Example Code

Question

Example Code

pjakobsen opened this issue 9 years ago · comments

It would be great to have some example code to show how to use this interesting library. Trying to tease it out from the test cases has proven to be unsuccessful so far.

Álvaro Justen · Answer 1 · Mon Mar 14 2016 11:28:34 GMT+0800 (China Standard Time)

Hello, @pjakobsen! I'm having the same problem here: I'm implementing the Parquet rows plugin and needed to read the parquet-python's source code to know how to use it -- it's a difficult, non-pythonic way. So I've created a little helper function which can also help you:

from collections import namedtuple
import parquet

OPTIONS = namedtuple('Options', ['col', 'format'])(col=None, format='custom')
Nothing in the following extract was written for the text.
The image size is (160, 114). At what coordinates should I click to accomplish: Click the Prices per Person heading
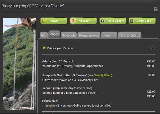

def import_data(filename):
    data, field_names = parquet.dump(filename, OPTIONS, lambda *args: args)
    length = len(data[field_names[0]])
    return [{field_name: data[field_name][index] for field_name in field_names}
            for index in range(length)]

The function is pretty straighforward to use, for example, this code:

parquet_rows = import_data('test-data/nation.dict.parquet')
for row in parquet_rows:
    print row

Will generate the following output (each row is a Python dict):

{'region_key': 0, 'nation_key': 0, 'name': 'ALGERIA', 'comment_col': ' haggle. carefully final deposits detect slyly agai'}
{'region_key': 1, 'nation_key': 1, 'name': 'ARGENTINA', 'comment_col': 'al foxes promise slyly according to the regular accounts. bold requests alon'}
(... 24 more rows ...)

Álvaro Justen · Answer 2 · Mon Mar 14 2016 13:39:19 GMT+0800 (China Standard Time)

@pjakobsen, you can now use my library rows to read and convert parquet files! :) More information on this blog post.

Joe Crobak · Answer 3 · Tue Mar 22 2016 08:40:00 GMT+0800 (China Standard Time)

I took a try for a more pythonic API in #11. PTAL!